[Dateline: New York | Author: Department of Economic and Social Affairs]
The outbreak of human cases of H1N1 influenza has brought to the fore not only the need to formulate an effective response but also the importance of promoting health literacy in devising effective public health policy.
Health literacy is relatively low worldwide, both in developed and developing countries, Under-Secretary-General for Economic and Social Affairs Sha Zukang said today in Beijing.
"By helping people to navigate the health system, to engage in self-care and to participate in community action for health, improved health literacy can lead to health gains," Mr. Sha stated at the opening of the United Nations Asia-Pacific Regional Ministerial Meeting on "Promoting Health Literacy."
Discussions at the two-day Beijing meeting will address access to and the efficient use of health information and will also assess best practices that demonstrate the impact of literacy in public health.

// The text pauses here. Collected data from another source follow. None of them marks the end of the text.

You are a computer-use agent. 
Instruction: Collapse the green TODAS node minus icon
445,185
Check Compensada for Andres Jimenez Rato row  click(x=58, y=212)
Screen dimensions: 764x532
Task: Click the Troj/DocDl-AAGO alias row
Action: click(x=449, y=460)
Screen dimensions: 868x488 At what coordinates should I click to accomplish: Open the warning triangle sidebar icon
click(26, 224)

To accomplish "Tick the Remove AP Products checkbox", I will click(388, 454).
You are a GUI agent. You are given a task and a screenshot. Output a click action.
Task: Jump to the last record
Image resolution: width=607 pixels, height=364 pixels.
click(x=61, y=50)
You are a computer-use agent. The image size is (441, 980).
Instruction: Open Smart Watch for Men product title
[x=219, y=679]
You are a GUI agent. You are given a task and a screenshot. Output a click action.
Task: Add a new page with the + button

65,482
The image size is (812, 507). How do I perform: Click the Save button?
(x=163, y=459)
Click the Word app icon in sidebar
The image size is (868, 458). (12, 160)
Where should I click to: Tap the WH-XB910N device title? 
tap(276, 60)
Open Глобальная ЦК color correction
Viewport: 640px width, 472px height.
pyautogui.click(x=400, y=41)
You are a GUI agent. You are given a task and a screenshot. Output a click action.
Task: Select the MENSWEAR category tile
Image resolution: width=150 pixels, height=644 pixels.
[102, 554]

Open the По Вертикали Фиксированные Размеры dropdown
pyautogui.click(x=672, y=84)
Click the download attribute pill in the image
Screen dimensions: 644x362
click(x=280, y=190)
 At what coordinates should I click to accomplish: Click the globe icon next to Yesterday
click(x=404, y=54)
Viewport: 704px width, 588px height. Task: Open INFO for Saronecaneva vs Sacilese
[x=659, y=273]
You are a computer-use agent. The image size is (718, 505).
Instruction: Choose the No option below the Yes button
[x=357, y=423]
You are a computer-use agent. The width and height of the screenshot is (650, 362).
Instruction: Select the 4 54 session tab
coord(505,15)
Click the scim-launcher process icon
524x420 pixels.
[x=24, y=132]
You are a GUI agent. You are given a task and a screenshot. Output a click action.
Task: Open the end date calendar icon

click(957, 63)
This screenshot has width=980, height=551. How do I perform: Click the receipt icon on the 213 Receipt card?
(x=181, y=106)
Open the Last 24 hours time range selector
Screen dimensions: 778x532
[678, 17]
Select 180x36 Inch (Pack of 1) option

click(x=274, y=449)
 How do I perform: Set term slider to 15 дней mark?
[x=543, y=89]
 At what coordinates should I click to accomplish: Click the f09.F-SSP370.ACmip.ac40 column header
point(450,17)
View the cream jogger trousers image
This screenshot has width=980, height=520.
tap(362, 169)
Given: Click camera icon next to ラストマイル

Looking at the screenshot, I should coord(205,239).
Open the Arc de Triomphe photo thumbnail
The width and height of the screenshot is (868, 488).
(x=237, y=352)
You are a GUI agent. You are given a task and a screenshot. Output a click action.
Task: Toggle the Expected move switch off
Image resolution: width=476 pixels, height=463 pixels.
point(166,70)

"The task of improving health literacy clearly cannot be tackled by the health sector alone," Mr. Sha noted, adding that "empowering people to acquire and understand health information and prepare them to take adequate measures is a process, in which members of the education sector, the media, ICT and the business sector, among others also need to be involved."
Improving access and the use of information and communications technology (ICT) has become the driving force in health literacy worldwide. It empowers people to acquire better health conditions through improved health literacy. The Beijing event will also address the current level of use of ICT. Participants will look into the role of the press in the Asia Pacific region in empowering people to better health.
Mr. Sha briefed more than 150 government ministers, health experts, policy makers, NGOs and business representatives on the region’s progress in public health, particularly towards achieving the three health-related Millennium Development Goals.
Mr. Sha noted that the region has made considerable headway in reducing the rates of infant mortality and under-five mortality during the last decade. He said that maternal mortality is still a major problem, and that the region is off track in combating HIV/AIDS.
ECOSOC President Sylvie Lucas, also present at the meeting, stressed that the regional consultation will contribute significantly to the Council’s Annual Ministerial Review (AMR), to be held in Geneva this July. "Understanding the impact of health literacy on the achievement of health goals, equity and development will help to advance the development agenda."
Ms. Lucas called on stakeholders and sectors to strengthen efforts in health literacy in the region and globally, highlighting that "this ability will lead people to not only change personal health behaviours and lifestyle choices but also improve their living conditions."
The Asia-Pacific Regional Ministerial Meeting was opened by Chinese Health Minister Chen Zhu. Also addressing the event was the WHO Assistant Director-General Ala Alwan.
The meeting is hosted by the Government of China, and organized in collaboration with the United Nations Department of Economic and Social Affairs (UNDESA), the World Health Organization(WHO) and the United Nations Economic and Social Commission for Asia and the Pacific (UNESCAP).